───── TASK DATA
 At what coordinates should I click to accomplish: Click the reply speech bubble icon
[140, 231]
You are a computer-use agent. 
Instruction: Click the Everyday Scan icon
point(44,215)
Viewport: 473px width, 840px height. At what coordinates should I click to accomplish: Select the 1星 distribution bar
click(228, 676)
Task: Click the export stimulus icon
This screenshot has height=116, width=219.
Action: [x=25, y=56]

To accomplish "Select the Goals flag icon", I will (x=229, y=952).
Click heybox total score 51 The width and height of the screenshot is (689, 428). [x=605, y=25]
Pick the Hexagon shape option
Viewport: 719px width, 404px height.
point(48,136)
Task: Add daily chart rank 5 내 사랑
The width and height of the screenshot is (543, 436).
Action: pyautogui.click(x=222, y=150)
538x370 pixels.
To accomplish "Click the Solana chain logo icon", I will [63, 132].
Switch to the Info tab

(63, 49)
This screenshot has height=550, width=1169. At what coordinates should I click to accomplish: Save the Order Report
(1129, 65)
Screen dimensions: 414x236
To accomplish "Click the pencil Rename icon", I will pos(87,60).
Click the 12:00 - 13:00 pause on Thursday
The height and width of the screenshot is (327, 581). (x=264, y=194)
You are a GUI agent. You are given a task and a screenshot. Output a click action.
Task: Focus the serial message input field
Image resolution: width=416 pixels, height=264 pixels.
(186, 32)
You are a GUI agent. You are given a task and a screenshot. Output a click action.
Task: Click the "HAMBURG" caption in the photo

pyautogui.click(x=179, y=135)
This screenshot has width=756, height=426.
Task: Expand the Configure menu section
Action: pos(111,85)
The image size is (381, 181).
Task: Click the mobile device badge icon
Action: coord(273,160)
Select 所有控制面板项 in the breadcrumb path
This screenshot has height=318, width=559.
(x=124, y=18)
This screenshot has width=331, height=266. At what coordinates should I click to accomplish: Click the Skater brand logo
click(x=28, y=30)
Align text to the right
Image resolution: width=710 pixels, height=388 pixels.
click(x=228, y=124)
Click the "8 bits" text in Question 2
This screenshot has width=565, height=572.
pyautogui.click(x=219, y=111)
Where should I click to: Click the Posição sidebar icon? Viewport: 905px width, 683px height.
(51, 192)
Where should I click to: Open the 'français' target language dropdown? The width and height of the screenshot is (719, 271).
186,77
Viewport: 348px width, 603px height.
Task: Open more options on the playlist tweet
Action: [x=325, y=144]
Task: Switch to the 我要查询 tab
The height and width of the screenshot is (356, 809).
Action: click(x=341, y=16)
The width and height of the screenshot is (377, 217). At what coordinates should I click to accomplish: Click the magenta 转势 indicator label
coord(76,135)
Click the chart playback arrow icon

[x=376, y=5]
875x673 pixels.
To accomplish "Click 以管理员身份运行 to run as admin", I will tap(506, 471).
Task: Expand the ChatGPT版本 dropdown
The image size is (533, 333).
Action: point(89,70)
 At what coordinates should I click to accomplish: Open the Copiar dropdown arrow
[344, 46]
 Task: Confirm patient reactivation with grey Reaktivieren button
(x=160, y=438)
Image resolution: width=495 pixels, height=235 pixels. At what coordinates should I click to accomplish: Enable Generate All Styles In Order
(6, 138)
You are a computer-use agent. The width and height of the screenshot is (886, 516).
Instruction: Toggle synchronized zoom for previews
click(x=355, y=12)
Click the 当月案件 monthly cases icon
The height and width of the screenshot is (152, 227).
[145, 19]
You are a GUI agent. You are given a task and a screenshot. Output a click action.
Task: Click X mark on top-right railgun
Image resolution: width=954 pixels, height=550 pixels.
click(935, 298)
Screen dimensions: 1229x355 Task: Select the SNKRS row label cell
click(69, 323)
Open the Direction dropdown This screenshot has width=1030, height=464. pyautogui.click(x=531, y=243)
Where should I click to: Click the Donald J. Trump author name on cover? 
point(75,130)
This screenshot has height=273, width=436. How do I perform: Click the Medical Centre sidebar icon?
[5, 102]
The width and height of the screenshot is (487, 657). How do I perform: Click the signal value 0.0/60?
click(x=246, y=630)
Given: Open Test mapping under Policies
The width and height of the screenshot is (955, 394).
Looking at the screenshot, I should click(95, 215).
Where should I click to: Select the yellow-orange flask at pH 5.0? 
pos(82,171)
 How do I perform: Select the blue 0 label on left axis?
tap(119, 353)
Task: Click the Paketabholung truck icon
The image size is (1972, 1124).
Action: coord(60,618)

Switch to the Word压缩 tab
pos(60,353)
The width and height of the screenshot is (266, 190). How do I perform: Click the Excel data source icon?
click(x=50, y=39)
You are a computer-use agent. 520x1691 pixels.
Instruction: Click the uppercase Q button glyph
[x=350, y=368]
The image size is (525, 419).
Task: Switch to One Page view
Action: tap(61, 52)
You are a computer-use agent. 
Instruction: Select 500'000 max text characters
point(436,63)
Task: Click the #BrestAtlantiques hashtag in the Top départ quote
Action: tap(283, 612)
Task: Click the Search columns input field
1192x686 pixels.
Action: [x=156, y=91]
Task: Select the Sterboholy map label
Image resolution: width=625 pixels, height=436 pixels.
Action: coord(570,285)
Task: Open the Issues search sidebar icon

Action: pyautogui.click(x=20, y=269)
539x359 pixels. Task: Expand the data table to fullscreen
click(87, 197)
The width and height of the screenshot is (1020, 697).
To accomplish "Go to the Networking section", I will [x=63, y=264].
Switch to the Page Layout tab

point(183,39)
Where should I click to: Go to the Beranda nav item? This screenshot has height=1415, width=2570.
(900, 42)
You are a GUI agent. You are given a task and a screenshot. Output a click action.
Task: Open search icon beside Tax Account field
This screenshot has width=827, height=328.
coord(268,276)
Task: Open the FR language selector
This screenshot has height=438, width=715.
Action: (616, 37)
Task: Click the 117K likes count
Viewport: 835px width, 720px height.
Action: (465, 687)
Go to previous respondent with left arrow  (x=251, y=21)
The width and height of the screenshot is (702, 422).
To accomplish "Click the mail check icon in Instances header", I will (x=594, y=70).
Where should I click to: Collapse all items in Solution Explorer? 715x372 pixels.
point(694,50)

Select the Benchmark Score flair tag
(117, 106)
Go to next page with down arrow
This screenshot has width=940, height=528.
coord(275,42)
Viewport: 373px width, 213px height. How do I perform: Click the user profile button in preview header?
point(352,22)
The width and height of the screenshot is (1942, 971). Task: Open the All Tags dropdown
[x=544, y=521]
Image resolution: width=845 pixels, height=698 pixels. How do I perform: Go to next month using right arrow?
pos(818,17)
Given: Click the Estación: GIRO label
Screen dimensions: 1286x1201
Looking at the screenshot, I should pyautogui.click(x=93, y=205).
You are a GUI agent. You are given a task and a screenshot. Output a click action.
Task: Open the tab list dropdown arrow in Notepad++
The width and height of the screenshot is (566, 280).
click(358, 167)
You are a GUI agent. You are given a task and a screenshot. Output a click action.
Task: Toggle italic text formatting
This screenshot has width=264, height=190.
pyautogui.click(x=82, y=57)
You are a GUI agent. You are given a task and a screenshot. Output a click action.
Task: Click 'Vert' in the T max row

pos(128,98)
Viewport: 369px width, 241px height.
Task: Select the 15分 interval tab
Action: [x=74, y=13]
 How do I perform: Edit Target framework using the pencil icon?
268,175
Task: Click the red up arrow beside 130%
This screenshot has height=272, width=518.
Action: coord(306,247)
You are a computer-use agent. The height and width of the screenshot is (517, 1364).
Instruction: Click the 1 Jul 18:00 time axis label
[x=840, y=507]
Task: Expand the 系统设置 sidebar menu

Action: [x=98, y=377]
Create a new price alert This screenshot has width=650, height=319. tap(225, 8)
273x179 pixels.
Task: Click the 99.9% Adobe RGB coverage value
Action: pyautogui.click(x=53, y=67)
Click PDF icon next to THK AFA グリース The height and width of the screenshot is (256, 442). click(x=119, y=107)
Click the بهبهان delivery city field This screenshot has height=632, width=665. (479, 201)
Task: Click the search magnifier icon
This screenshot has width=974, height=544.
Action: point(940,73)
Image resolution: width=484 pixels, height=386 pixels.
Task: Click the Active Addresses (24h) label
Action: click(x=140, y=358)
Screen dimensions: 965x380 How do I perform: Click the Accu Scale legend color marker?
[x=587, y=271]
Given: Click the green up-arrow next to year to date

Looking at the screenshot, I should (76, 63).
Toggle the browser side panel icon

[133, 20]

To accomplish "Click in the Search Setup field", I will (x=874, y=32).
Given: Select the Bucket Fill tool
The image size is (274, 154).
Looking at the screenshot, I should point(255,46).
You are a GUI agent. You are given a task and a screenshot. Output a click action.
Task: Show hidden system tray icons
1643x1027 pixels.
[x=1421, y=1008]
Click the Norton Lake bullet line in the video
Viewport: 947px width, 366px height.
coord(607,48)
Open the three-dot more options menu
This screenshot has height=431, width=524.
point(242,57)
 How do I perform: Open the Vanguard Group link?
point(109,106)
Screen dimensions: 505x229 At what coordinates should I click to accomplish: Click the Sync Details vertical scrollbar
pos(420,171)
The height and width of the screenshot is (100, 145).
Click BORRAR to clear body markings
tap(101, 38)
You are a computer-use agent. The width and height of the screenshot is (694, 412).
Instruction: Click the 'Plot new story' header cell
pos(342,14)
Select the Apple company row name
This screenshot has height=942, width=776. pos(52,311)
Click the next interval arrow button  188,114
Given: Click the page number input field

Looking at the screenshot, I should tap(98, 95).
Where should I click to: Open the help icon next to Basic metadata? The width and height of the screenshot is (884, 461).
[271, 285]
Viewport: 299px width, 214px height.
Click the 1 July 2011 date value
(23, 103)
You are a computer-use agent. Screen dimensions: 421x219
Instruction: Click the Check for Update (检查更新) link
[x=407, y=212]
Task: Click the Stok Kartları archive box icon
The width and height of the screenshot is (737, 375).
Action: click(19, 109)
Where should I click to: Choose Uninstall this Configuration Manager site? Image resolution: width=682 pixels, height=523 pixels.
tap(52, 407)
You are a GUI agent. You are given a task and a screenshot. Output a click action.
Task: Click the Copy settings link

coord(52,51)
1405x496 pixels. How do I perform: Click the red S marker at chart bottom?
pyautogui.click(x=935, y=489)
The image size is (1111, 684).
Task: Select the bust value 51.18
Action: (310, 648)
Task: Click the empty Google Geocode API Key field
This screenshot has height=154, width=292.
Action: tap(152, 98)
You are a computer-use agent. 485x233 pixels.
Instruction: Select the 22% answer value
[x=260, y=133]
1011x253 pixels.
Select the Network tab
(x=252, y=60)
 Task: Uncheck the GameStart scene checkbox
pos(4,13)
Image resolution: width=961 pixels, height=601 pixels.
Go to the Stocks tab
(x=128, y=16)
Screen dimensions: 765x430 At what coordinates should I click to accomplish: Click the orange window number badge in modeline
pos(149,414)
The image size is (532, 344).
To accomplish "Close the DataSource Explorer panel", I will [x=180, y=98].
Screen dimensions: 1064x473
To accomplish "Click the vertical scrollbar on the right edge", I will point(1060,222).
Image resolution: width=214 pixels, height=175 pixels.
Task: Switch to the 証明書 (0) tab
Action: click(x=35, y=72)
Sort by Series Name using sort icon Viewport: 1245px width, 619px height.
──────────
### WHAT IS REQUIRED
A word-for-word copy of the lines above from the one with "Click PDF icon" through the one with "Task: Click the search magnifier icon", inclusive, is the only output wanted.

### YOUR RESPONSE
Click PDF icon next to THK AFA グリース The height and width of the screenshot is (256, 442). click(x=119, y=107)
Click the بهبهان delivery city field This screenshot has height=632, width=665. (479, 201)
Task: Click the search magnifier icon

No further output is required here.